##### Records to use #####
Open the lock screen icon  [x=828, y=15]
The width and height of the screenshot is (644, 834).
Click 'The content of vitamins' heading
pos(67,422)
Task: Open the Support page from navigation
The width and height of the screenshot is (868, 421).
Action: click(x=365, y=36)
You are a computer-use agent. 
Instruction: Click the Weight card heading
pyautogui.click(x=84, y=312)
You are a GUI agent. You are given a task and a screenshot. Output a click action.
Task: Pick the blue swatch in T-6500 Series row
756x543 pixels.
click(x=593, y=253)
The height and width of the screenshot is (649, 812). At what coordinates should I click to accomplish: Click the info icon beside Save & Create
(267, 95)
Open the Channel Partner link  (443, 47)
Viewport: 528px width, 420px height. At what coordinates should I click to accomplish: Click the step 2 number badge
#####
##### Records to use #####
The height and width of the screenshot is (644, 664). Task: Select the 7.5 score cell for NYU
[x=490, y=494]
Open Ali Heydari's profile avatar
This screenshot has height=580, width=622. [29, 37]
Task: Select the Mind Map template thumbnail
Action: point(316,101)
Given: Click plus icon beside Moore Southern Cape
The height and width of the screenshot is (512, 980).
#####
Task statement: Pull out every line of the records above that contains the word "agent".

Result of the exercise:
You are a computer-use agent. 
You are a GUI agent. You are given a task and a screenshot. Output a click action.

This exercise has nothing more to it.